Sinopse
ES escapa da Palestina em
busca de uma pátria alternativa, apenas para descobrir que a Palestina está
seguindo atrás dele. A promessa de uma nova vida transforma-se numa comédia de
erros: por mais que ele viaje, de Paris a Nova Iorque, algo sempre o lembra de
casa. Do premiado diretor palestiniano, Elia Suleiman, aparece-nos uma saga em
forma de comédia que explora a identidade, nacionalidade e pertença, na qual
Suleiman faz a pergunta fundamental: onde é o lugar que realmente podemos
chamar de lar?...
Opinião
por Artur Neves
Elia Suleiman é sem dúvida o
mais famoso realizador palestiniano cujos trabalhos são reconhecidos na Europa,
exibidos e premiados no festival de cinema de Cannes, que em 2019 destacou este
filme num intervalo de dez anos do seu anterior, em que Suleiman mais uma vez
explora a noção de nacionalidade com identidade e pertença, abordando as
caraterísticas dessas expressões com um humor inexpressivo, recriando situações
comuns que têm tanto de cómico como de irracional ou absurdo.
Não se pode dizer que é um
filme fácil. Suleiman é um realizador e intérprete do seu personagem à maneira
de Jacques Tati, mais observador do que comentador e que tal como Tatti compõe
habilmente os quadros que nos apresenta para tirar o maior proveito possível de
cada mordaça que exibe, através de um personagem mudo, frequentemente estático,
de óculos e chapéu de palha cujo arquear de sobrancelhas constitui a sua mais
poderosa ferramenta de comédia. Suleiman assume a liderança da história (uma sucessão
de casos quotidianos) interpretando um personagem de si mesmo que absorve os
absurdos do mundo ao seu redor e responde com o seu olhar e expressão facial
que valem mais do que 100 palavras.

* [LINHAS]:
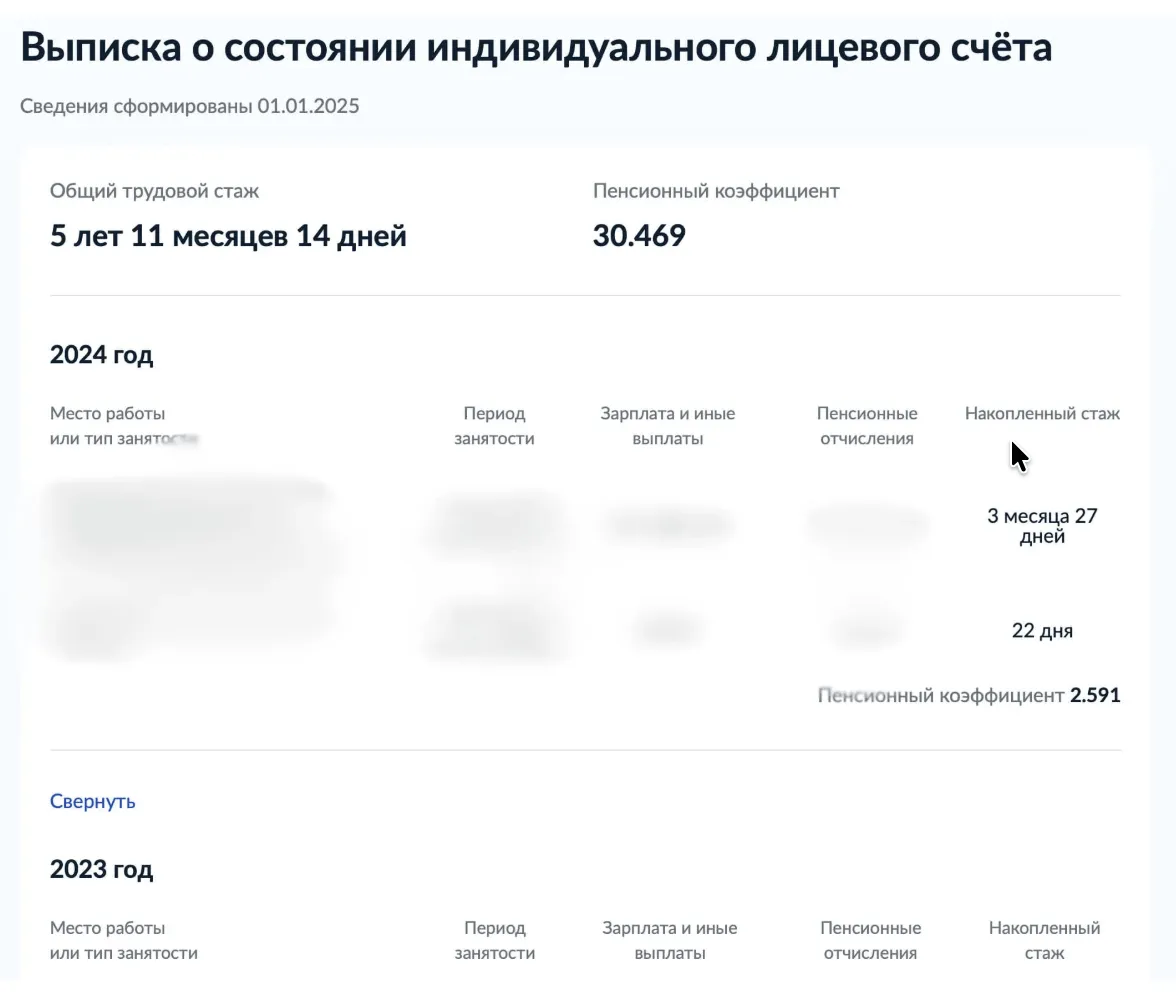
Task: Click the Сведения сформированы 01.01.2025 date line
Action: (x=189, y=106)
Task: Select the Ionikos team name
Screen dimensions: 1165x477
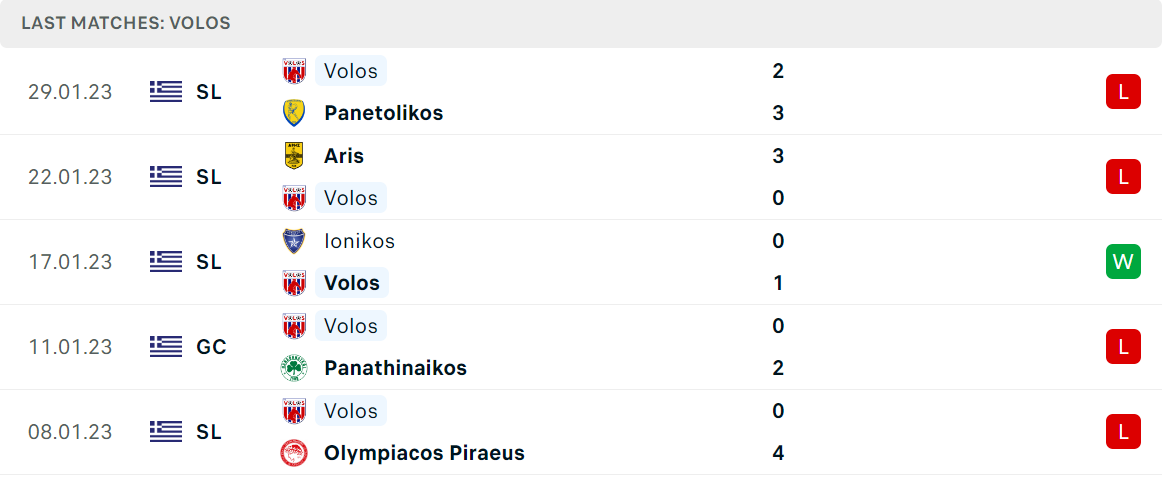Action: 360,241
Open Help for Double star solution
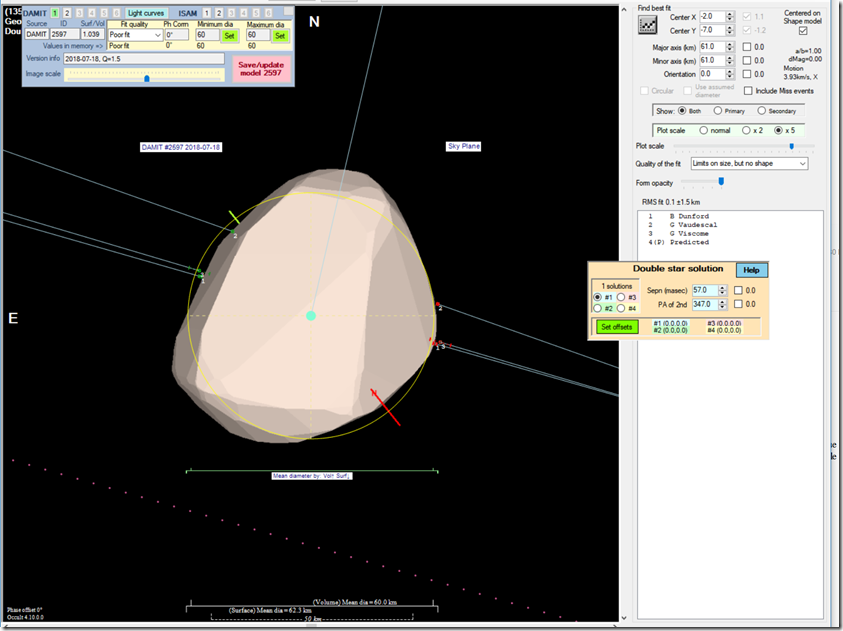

* [TAREFA PROPOSTA A]:
No texto sobre o filme de Elia Suleiman, qual é a mais poderosa ferramenta de comédia do personagem de óculos e chapéu de palha?
* [TAREFA PROPOSTA B]:
Dê continuação ao texto sobre o filme de Elia Suleiman a partir da última frase apresentada.
Não é preciso consultar as linhas para responder.

* [RESULTADO A]:
O arquear de sobrancelhas.

* [RESULTADO B]:
Suleiman pertence à
comunidade ortodoxa grega Roum e para que o leitor possa formar uma ideia do
conteúdo do filme vou revelar-lhe a cena de abertura. Com o ecrã negro ouvem-se
vozes de várias pessoas rezando, quando aparece a imagem vemos tratar-se de uma
procissão que caminha em direção a uma igreja ortodoxa de portas fechadas. Na procissão,
um padre caminha no meio de um grupo de fiéis e emana preces que os fiéis
respondem que a salvação está no interior da igreja. Ao chegar à porta da
igreja, o padre solenemente bate três vezes e manda a porta abrir. A surpresa é
geral quando do interior da igreja um voz anuncia que se recusa a abrir a porta
e manda-os embora. O padre embaraçado, repete por mais três vezes a proclamação
solene da cerimónia e pelas mesmas vezes a mesma voz se recusa a abrir a porta
que os fiéis dizem ser da salvação. Já visivelmente zangado o padre entrega o
bordão a um fiel que está próximo, tira a mitra da cabeça e entrega-a a outro,
levanta as saias das vestes clericais e caminha em direção à porta lateral da
igreja que arromba com um pontapé, entra na igreja e ouve-se no exterior, castigar
à pancada os que no interior se recusavam a abrir a porta principal. A cena
termina assim.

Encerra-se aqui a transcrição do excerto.